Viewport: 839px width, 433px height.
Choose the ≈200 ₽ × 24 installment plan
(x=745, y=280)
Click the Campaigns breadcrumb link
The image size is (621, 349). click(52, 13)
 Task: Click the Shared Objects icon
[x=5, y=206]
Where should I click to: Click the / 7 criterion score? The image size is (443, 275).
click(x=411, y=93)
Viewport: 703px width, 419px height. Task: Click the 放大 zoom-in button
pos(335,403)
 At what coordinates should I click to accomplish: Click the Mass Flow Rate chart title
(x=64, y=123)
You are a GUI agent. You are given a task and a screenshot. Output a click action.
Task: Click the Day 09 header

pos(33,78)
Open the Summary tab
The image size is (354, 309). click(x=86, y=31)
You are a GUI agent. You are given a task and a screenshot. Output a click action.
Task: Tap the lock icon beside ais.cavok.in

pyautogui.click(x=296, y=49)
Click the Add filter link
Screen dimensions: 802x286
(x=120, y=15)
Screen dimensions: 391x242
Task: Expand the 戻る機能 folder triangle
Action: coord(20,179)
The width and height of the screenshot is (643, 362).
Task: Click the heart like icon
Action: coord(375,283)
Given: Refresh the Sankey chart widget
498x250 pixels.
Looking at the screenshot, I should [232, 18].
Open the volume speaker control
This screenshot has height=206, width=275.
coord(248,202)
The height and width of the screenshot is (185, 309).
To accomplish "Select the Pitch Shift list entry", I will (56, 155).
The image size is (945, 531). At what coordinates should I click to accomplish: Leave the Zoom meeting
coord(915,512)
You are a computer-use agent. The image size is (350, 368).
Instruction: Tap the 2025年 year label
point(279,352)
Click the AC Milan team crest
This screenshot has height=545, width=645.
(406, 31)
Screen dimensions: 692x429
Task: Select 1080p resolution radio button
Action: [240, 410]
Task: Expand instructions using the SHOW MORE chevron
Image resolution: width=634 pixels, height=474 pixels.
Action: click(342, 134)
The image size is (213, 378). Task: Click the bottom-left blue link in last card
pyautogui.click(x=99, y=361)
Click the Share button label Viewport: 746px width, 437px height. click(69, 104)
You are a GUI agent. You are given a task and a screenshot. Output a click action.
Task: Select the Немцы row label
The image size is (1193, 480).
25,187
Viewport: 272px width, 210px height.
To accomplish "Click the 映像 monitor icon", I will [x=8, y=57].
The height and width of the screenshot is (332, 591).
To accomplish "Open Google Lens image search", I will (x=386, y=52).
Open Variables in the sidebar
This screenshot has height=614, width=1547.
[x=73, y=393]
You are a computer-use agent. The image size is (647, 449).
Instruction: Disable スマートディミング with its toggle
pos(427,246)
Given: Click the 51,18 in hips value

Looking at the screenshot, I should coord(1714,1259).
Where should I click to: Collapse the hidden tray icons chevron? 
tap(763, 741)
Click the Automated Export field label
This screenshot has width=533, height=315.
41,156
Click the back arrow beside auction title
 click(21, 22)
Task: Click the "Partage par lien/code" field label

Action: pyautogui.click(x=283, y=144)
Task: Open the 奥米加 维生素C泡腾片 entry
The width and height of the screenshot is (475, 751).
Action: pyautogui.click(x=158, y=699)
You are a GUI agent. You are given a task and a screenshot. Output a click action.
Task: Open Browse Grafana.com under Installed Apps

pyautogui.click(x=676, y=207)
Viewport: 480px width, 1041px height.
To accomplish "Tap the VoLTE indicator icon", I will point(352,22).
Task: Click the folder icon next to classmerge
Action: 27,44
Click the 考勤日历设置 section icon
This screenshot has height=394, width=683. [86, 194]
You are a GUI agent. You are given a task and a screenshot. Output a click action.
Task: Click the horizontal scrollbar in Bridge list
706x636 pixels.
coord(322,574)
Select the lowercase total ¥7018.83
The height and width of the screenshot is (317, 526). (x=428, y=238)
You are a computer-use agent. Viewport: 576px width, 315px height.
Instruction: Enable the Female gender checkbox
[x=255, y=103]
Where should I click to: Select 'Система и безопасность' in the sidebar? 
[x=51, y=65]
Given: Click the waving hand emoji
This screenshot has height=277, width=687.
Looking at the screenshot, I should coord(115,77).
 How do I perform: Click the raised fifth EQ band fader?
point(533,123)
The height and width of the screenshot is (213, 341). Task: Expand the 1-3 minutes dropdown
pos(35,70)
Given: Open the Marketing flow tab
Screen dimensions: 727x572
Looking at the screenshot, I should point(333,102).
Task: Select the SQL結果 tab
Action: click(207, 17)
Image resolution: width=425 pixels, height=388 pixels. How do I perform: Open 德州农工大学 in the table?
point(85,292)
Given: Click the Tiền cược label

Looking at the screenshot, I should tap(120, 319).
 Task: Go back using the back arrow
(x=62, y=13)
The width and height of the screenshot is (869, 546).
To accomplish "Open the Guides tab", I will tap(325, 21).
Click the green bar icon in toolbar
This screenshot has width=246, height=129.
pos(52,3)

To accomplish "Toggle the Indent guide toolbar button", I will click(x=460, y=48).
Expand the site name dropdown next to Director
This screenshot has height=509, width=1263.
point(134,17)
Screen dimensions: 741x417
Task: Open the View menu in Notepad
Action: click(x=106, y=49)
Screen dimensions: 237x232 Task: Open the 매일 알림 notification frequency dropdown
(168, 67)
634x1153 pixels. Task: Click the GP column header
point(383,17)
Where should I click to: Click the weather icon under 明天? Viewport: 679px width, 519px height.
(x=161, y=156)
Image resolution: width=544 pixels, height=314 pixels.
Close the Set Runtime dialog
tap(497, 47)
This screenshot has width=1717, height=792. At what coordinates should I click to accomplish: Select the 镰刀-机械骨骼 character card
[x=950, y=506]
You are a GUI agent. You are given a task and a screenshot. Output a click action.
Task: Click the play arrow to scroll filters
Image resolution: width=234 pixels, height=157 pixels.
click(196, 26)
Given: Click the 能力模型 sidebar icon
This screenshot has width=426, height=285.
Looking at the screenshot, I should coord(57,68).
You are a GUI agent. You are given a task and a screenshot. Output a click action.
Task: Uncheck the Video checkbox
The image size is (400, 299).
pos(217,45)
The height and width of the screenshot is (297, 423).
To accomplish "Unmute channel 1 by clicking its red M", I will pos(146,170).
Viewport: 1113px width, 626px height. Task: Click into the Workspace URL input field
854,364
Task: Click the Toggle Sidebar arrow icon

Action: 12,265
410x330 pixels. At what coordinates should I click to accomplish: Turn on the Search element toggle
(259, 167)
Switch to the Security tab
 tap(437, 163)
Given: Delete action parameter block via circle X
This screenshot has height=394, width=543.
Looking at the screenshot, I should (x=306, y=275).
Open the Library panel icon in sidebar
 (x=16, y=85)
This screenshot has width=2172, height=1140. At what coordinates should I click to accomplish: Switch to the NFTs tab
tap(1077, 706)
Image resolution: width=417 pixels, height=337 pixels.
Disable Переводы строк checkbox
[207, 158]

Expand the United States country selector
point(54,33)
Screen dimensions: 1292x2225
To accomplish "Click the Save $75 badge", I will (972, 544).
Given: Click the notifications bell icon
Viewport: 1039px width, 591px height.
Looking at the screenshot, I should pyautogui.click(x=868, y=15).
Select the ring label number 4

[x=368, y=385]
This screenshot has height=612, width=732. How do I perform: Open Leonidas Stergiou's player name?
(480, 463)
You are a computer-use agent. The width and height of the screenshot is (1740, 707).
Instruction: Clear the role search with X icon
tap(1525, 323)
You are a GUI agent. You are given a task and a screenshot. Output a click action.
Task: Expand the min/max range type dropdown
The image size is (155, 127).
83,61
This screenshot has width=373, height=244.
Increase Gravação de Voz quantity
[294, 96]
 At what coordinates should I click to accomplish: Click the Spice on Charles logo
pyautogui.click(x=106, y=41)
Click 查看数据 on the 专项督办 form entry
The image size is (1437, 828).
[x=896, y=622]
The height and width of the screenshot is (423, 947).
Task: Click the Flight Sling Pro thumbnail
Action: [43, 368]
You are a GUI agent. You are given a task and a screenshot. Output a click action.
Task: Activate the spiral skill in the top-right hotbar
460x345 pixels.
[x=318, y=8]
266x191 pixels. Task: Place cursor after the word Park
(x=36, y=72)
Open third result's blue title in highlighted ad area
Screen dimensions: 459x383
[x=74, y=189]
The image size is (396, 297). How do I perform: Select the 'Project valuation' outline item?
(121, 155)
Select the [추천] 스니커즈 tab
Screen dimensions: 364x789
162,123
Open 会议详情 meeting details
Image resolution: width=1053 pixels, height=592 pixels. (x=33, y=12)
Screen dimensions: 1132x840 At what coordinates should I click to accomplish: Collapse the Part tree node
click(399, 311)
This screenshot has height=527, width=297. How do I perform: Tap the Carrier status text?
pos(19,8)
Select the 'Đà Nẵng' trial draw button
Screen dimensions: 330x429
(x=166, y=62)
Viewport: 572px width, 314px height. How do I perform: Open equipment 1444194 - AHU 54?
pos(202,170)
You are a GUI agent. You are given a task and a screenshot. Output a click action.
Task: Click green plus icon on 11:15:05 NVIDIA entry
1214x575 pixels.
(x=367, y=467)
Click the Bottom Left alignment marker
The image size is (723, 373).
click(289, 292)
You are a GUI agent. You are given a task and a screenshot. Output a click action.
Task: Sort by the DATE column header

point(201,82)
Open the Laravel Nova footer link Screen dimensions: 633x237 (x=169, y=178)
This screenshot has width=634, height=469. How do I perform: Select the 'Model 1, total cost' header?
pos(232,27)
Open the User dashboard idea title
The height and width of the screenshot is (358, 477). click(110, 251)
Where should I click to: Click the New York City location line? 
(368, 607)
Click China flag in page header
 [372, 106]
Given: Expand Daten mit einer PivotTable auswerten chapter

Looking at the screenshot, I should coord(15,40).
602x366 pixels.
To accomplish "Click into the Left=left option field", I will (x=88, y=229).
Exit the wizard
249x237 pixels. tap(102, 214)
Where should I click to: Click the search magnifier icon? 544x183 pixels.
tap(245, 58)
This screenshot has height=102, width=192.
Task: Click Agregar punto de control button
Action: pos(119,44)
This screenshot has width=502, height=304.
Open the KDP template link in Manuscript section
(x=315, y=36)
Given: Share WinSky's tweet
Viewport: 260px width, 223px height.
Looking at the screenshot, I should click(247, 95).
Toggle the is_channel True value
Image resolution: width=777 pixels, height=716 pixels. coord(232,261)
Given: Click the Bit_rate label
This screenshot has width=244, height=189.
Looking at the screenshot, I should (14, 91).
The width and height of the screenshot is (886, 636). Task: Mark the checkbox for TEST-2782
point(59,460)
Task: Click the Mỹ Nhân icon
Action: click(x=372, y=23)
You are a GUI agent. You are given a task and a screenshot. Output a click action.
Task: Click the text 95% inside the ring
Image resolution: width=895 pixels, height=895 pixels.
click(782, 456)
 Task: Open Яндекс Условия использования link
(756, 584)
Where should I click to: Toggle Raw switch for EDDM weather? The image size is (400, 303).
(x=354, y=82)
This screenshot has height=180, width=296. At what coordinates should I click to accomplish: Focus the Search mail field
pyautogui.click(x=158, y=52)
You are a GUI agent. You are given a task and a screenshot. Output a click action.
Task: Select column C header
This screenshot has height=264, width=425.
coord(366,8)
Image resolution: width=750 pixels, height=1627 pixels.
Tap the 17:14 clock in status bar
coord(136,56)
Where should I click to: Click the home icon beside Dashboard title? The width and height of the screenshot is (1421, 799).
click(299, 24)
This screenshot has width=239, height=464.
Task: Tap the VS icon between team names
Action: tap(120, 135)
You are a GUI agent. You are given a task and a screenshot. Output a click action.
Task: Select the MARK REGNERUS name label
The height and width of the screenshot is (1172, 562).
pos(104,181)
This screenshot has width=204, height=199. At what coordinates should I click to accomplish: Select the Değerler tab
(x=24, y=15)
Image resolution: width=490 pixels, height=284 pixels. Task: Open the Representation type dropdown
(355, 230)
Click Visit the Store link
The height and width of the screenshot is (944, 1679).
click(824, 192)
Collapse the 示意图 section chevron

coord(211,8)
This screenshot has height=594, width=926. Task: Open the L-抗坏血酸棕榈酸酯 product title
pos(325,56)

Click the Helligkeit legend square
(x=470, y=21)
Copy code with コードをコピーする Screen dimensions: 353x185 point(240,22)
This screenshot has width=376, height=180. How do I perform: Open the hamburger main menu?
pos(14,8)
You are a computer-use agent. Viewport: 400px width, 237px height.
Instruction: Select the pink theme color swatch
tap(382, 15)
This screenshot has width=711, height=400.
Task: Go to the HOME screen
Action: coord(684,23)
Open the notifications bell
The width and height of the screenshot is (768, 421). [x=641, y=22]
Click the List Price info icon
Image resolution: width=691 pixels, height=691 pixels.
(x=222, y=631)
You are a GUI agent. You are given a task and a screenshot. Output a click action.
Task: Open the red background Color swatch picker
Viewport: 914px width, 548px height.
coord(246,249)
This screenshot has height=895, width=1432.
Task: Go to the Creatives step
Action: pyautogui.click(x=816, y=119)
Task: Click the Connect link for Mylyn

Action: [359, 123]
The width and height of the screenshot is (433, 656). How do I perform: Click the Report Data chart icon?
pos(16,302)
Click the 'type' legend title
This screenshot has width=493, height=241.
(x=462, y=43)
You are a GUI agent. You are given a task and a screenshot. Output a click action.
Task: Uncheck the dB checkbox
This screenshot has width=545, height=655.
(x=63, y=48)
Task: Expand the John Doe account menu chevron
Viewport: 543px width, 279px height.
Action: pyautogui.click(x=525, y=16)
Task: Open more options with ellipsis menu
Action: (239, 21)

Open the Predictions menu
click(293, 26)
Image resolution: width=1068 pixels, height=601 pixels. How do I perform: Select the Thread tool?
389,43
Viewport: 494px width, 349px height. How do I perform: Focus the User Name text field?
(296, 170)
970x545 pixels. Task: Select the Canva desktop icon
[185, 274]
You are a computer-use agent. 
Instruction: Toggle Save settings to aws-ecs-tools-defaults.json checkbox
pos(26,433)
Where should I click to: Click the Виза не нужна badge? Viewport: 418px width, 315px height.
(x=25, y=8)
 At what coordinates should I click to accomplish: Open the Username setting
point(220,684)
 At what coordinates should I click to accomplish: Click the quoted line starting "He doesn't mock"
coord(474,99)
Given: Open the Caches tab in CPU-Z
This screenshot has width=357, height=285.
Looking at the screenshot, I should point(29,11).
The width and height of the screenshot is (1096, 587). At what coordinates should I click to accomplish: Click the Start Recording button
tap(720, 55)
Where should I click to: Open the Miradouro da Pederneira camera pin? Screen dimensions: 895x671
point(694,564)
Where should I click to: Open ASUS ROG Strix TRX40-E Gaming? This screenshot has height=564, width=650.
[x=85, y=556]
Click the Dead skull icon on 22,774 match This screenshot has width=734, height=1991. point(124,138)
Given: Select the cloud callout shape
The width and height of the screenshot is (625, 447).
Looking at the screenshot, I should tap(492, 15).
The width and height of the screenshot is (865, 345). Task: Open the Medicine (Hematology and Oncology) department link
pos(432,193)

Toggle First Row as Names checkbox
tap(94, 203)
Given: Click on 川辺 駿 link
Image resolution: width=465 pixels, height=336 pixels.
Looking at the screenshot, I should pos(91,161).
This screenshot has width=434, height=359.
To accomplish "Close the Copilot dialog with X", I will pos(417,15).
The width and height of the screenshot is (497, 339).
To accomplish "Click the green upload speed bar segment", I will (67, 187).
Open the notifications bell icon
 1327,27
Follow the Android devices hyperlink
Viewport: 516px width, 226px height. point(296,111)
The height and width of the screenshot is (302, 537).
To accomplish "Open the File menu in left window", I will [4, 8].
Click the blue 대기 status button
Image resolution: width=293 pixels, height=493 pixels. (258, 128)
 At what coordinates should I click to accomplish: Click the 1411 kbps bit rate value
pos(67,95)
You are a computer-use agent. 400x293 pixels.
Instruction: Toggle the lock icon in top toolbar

◇ ◇ ◇ ◇ ◇

Exercise instructions => Each line of the data that holds "Uncheck" should be copied.

Response to the task =>
Task: Uncheck the Video checkbox
Task: Uncheck the dB checkbox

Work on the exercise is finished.